На кладбище я не поехала – подкрадывалось коварно головокружение. И калоши забыла надеть, торопясь на такси, – а на Ваганьковском, слышала случайно, уже весенняя грязь овладела снегом. За поминальным столом набралось до 20-ти человек родных и знакомых – и так стало тесно, что Лизе не хватило места. Она выключилась из поминальщиков и наполовину удалилась на кухню, вмешавшись в хлопоты приглашенной для этого случая, помогавшей в уходе за бабушкой бедной женщины из их дома, сделавшей предмет заработка из роли заместительницы прислуги там, где ее не хватает, – на именинах, крестинах, свадьбах, похоронах. За столом (из сдвинутых разной масти трех столов) было так тесно, что Ника сел рядом со мной на высокий сундук так, что колени его оказались выше стола. Я поместилась на узеньком конце маленького столика, придвинутого к главному, большому. И пригласила к себе Вавочку, которой предстояло оказаться без места. А рядом с ней, уже половиной существенно за пределами стола, села тоже рисковавшая вместе с Лизой остаться вне общества поминальщиков “кума” тети Ани (тоже из бедных женщина), которая крестила у нее трех дочерей. А за поворотом уголка – очаровательно-поэтическая пара Димок и Раутенделейн. <…>

6–7 марта

Пишет Геруа, что работает много, “как никогда”, спектакли, концерты – не только в Москве, но ездит то и дело в Ленинград, в Вышний Волочек, в Тверь. Этим объясняет 2-месячное молчание свое. А еще тем, что Алла отняла у меня свой телефон.

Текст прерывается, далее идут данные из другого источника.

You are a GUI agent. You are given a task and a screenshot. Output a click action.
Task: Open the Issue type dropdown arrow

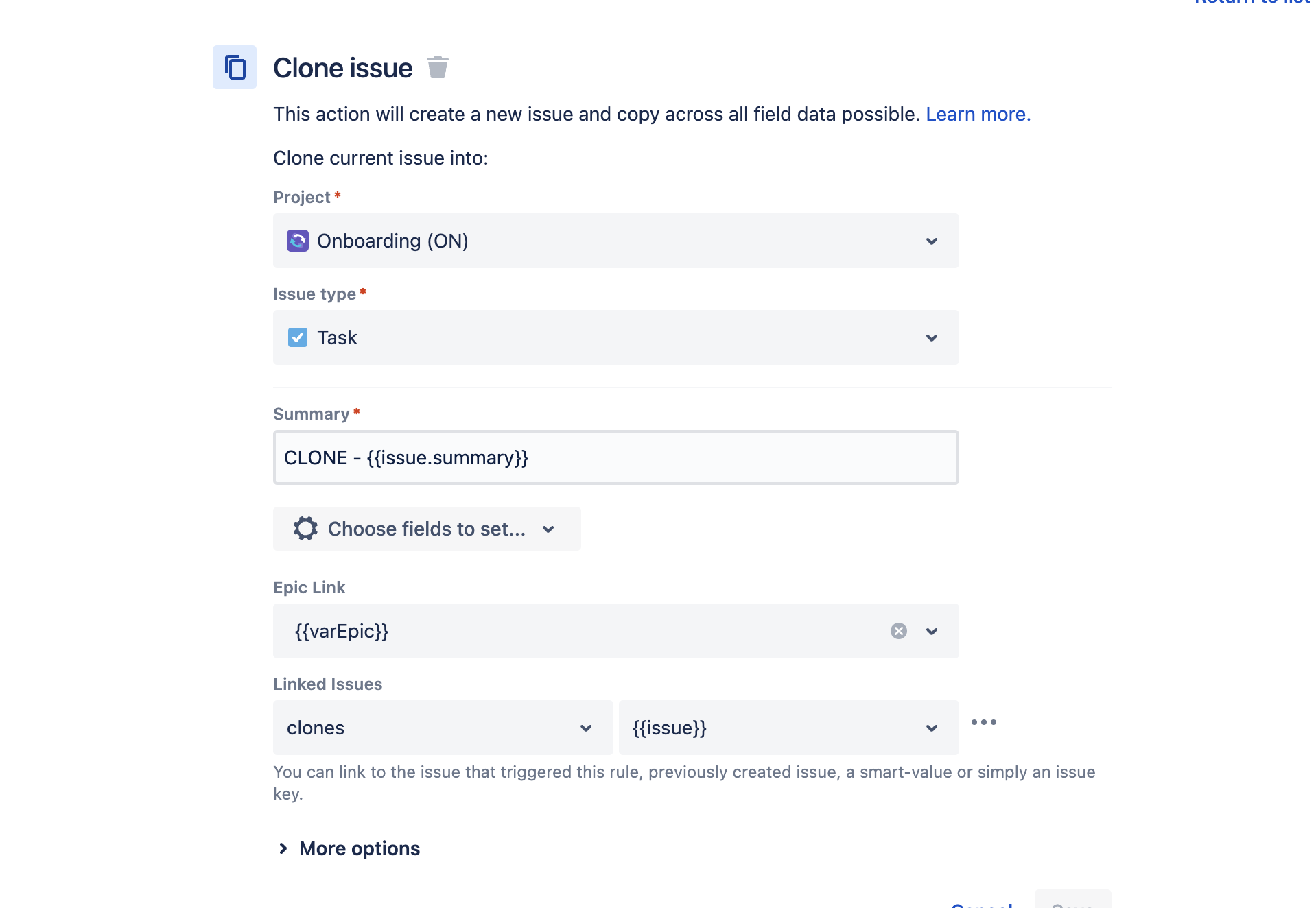[x=932, y=338]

И в заключение “крепко, крепко целует”. Меня. Беззубую. С хроническим насморком. Не верится мне, что нужна ему встреча наша 14-го. По доброте, ему свойственной, хочется старой бабке удовольствие доставить – как винограду кило, два раза присылавшиеся мне этой осенью. А может быть, шевельнулось неумирающее впечатление, пережитое им, семилетним, и мной, тридцатисемилетней, “этой сумрачной Похьёлы, этой мрачной Сариолы” на какой-то даче, где я в их семье гостила.

10 марта. 8-й час вечера

В сегодняшнем моем свидании с Евгением Германовичем и его женой Еленой Давыдовной под их кровом есть нечто, не вмещающееся в слова. Есть зов Надвременного, о чем несколько лет тому сложились у меня стихотворные строки:

Когда встречаются души, в минувшем —
Друг другу сказавшие “да”,
Оживает мир уснувший —
Упадает времен череда.
Заповедные грани рожденья —
Расторгает памяти луч,
И звенит водой воскресенья
Над могилами Вечности ключ.
И печальна, нерадостна встреча —
В ней трепещет все то же “да”,
Как минувших веков Бесконечность,
Как веков рожденных звезда.

И так властно и так ярко прозвучали они в моей душе, когда я раскрыла эту тетрадь, что призрачными, ирреальными ощутились стены чуждого мне быта. И сыновне-дружеская Любовь, какая согревала меня в часы пребывания у них, и горячая, как солнце.

27 марта. 10-й час вечера

Часть дня у Евгения Германовича и Елены Давыдовны. До чего они оба родные. Под словом “родные” разумею не общность в национальных свойствах (он “швед”, она “грузинка”), а “взаимопонимание”, “взаимопроникновение”. В каждой интонации голоса, в каждом взгляде, в каждом жесте, с каким пододвигаются мне угощения, какие специально в такие дни они имеют в виду меня – что мне полезно или что Евгений Германович помнит кое-что из пищевых моих старинных прихотей. Такой утонченно-милосердный отдых после чуждых флюидов “генеральских” стен. Да еще с Оборотнем в придачу. Поневоле встает аналогия с достоевским “Сном смешного человека”.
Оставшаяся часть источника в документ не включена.